Rusty Matyas and Matt Peters have latched onto a theme, and now they’re working it over.

“It’s just weird, making records these days,” muses Peters over a beer at Bar Italia. “Back in the ’60s, a progression or growth in a band’s sound was just seen as being so natural. The Beatles put out an album every six months for seven years.

“From Please Please Me to Rubber Soul there’s four albums in between and then there’s Revolver in 1966, which is perhaps the best-ever ’60s rock ’n’ roll record. And then they go to Sgt. Pepper and on to the White Album, which were again totally different. They were able to do that — but nowadays you can’t document the natural progression of people moving from one sound to another because you’ve got to wait three years to put out an album.”

As his tall, red-headed bandmate warms to the topic, Matyas nods his head. As the singers and songwriters in Winnipeg-based quartet The Waking Eyes, the pair have had to endure the speculation and scepticism of hometown fans who initially perceived their band as a pseudo-psychedelic pop/rock outfit drenched in the outlandish arrangements of late-period Beatles and the pomp and circumstance of early Queen.

Certainly that was the sound the original version of The Eyes embraced when the band released its first full-length album, Combing the Clouds, in 2002. At the time, the album was seen as a direct descendent of Peters’ first band, The Pets, whose Love and War was similarly an acid-soaked popfest.

But The Waking Eyes have changed in the past two-and-a-half years, which is the point Peters and Matyas are making as they chat about the imminent release of Video Sound, their second album and their first release for major label Warner Music Canada.

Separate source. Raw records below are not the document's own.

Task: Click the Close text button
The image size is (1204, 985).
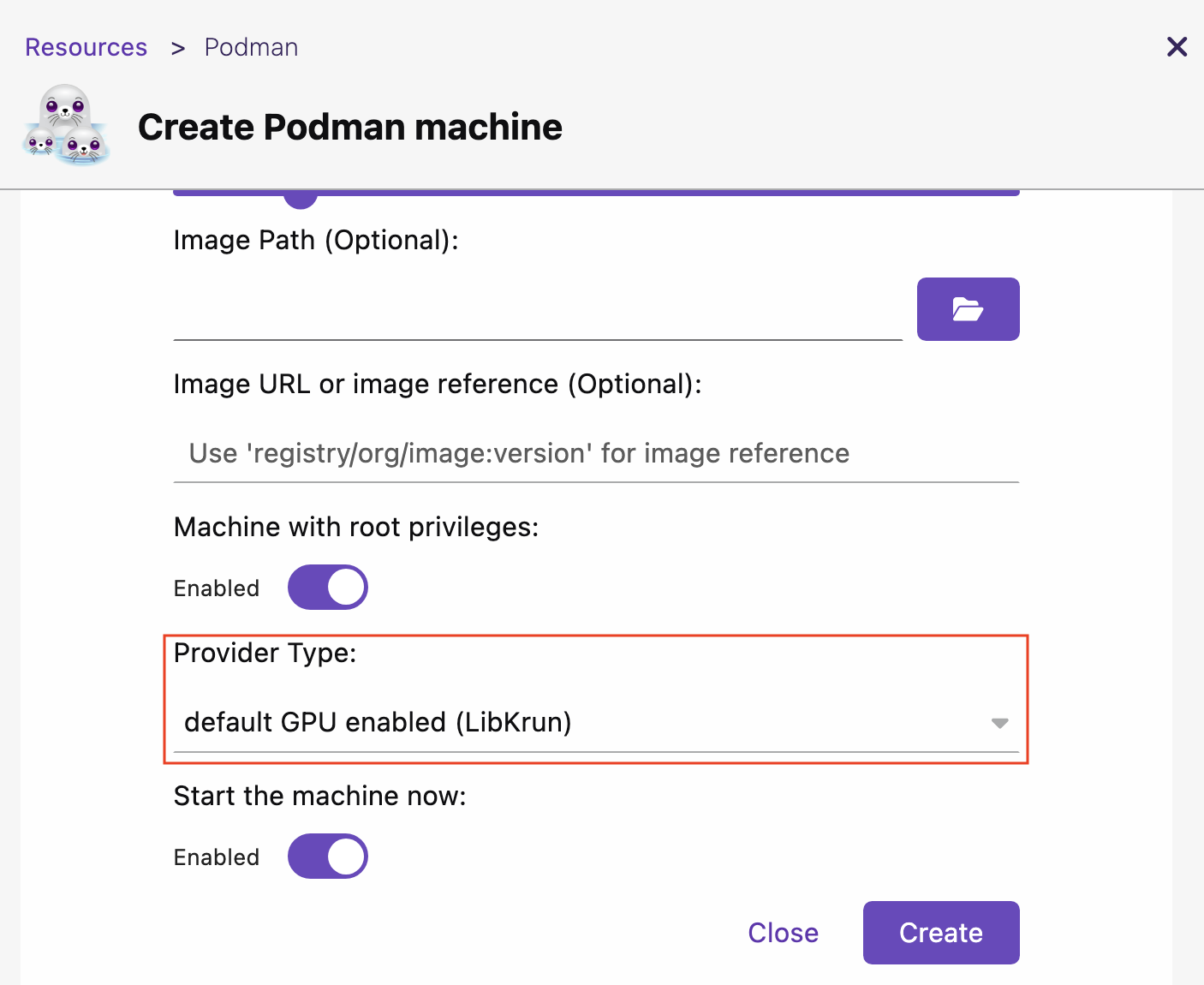Action: (x=783, y=933)
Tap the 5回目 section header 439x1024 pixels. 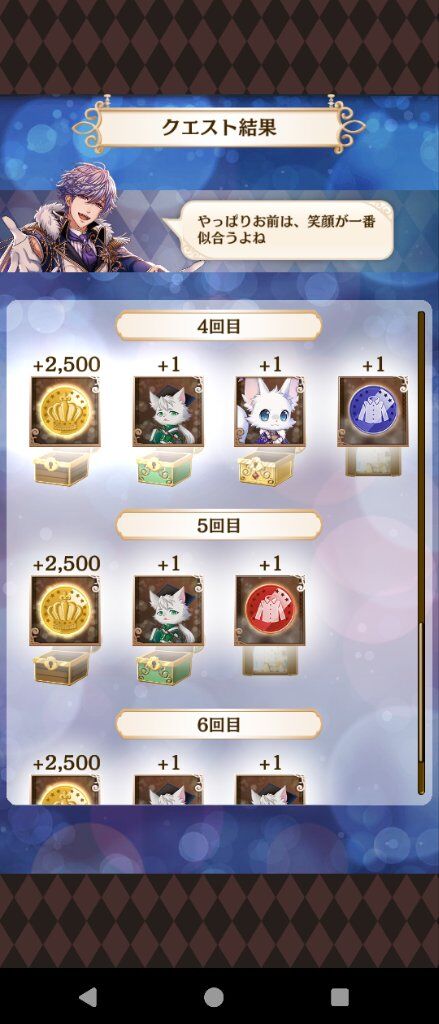219,525
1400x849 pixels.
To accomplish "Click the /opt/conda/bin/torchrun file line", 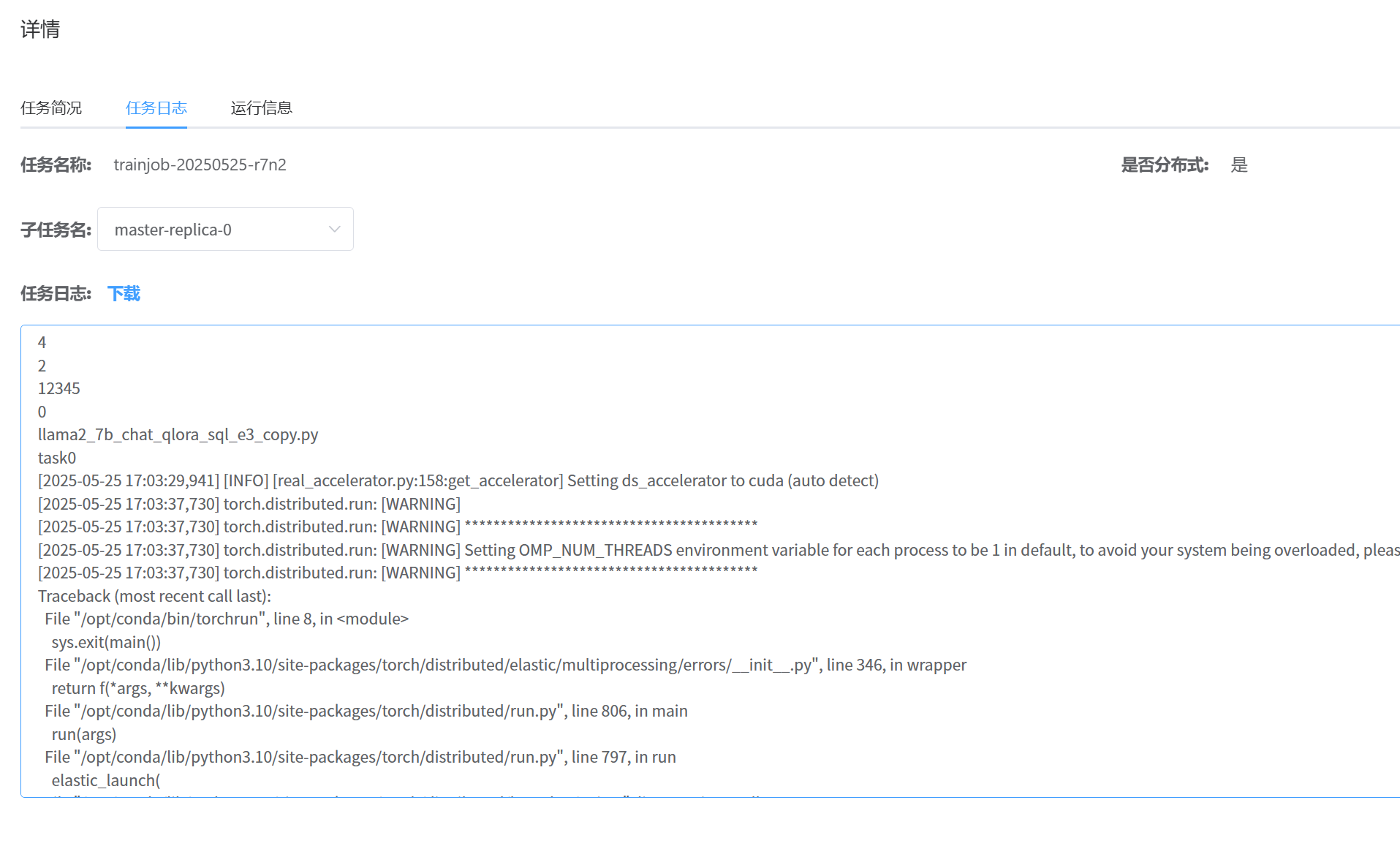I will [227, 619].
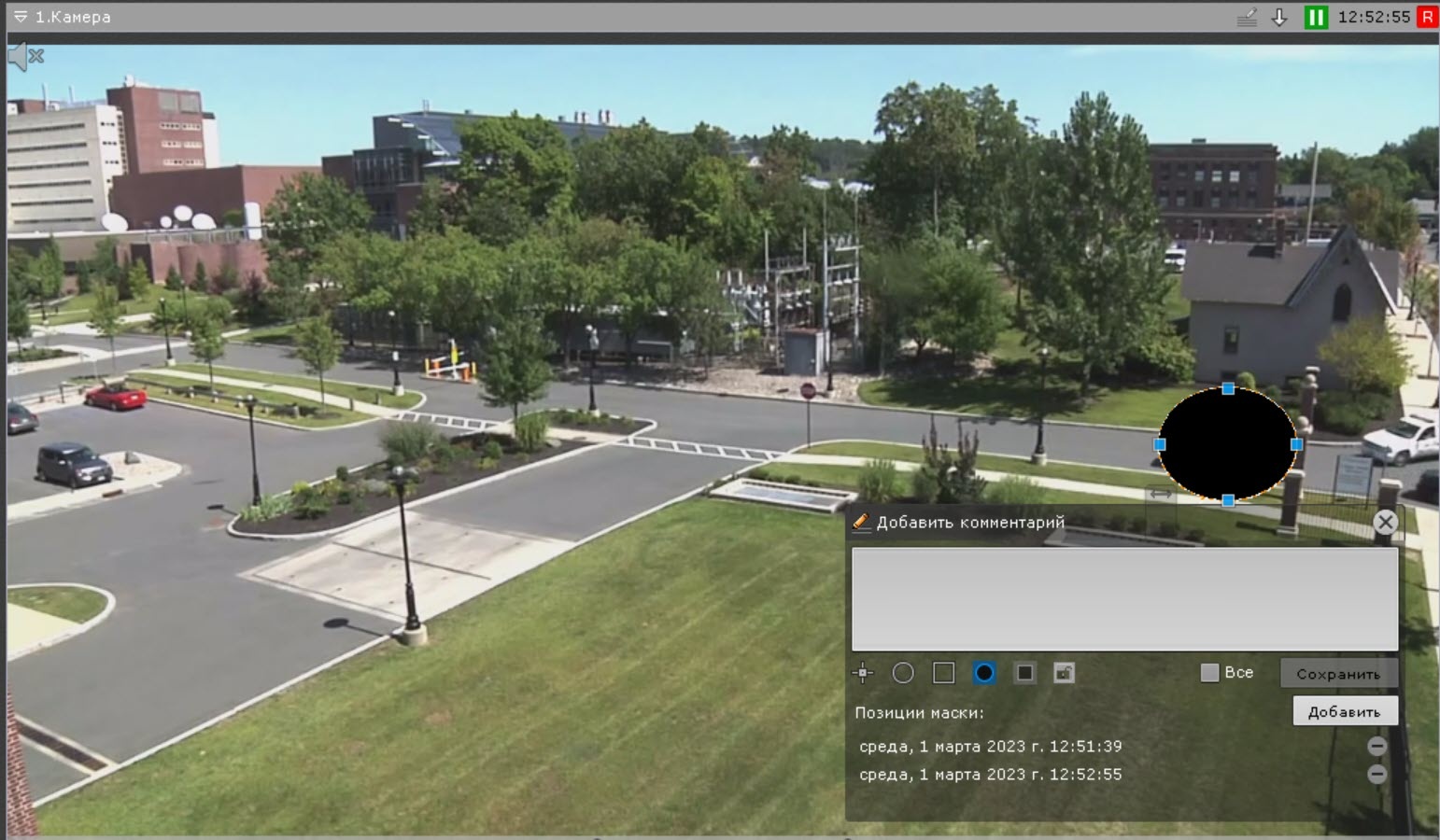Select the filled square mask tool
This screenshot has width=1440, height=840.
pyautogui.click(x=1024, y=673)
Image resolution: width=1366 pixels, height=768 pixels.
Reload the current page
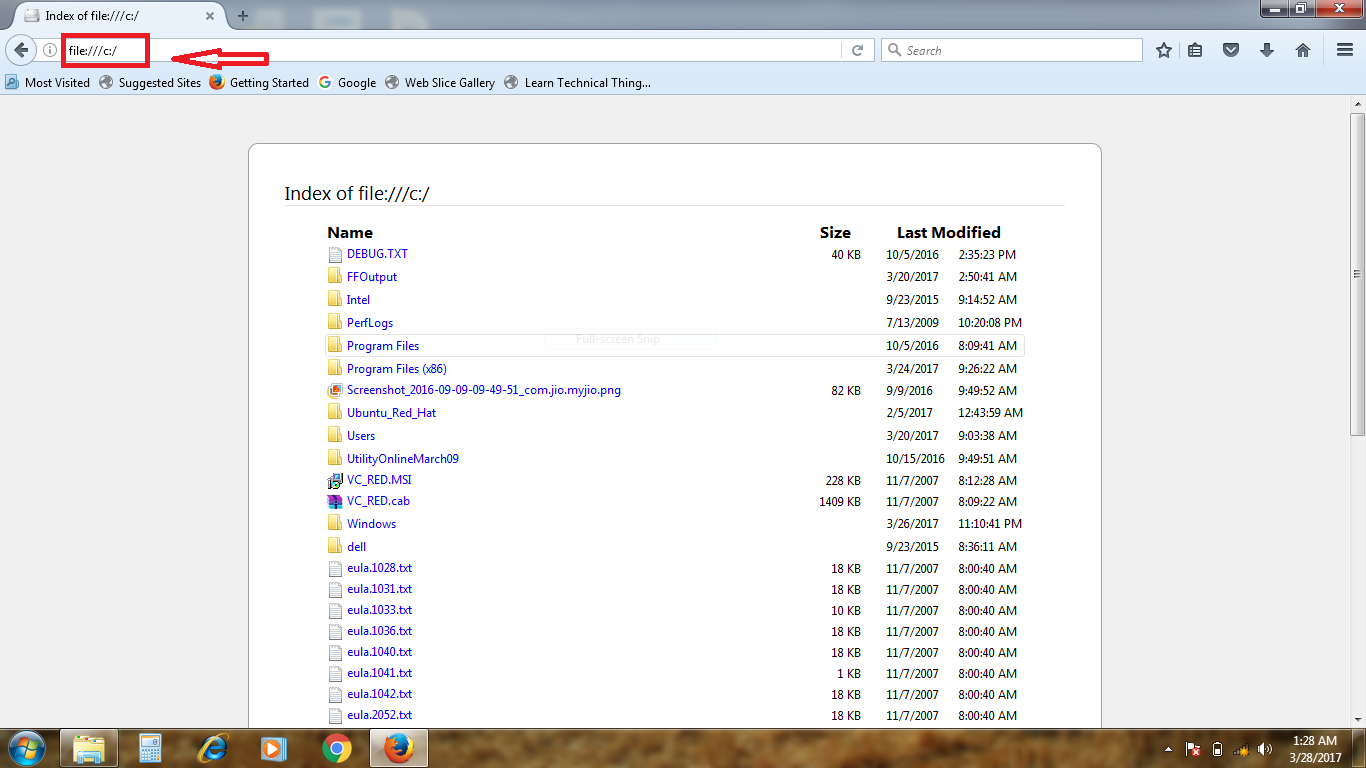click(858, 49)
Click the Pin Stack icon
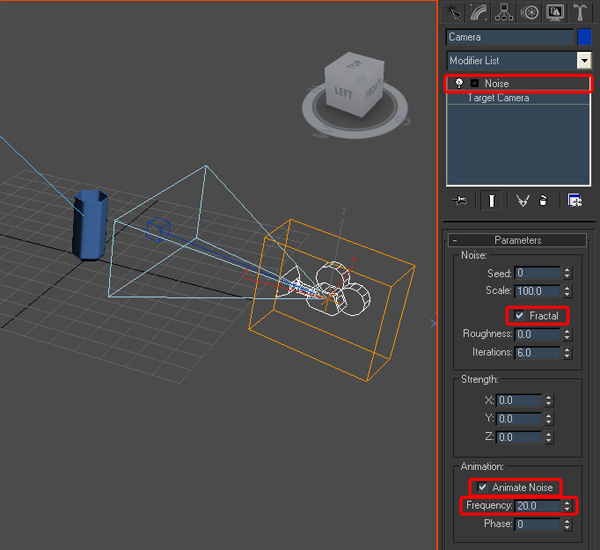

This version of the Eyes is slimmed-down and has become more of a hard-edged, guitar-based garage-rock outfit. The melodic swells of the past are still much in evidence — especially on songs such as On a Train and Headlights — but this is a recording which has been distilled to its essence.

And as far as Peters and Matyas are concerned, that essence remains unchanged — but the group has changed how it achieves its musical aims.

“I think you can almost trace it back to when Myron (Schulz, a former Pet and founding Eye) left the band,” Peters explains. “Rusty and I decided to bring a song to the band called Pass it On. That song and Watch Your Money — which Steve (drummer Senkiw) had written and which we used to play with The Pets, funnily enough — were sort of the first indications of songs that we wanted to do. Songs that we could play without 15 people onstage and practising for hours. We wanted to do something that we could do live and do well live.

“So we just started writing songs that way. We honestly just wanted to do something that was rock ’n’ roll.”

If so, then Matyas, Peters and Senkiw have succeeded. Produced by Arnold Lanni, the band’s debut is the kind of organic, real-sounding album that many listeners will be surprised to hear comes from the same camp that is responsible for the sonic output of bands such as Our Lady Peace and Finger 11 — groups not exactly considered cool on the fickle Canadian scene.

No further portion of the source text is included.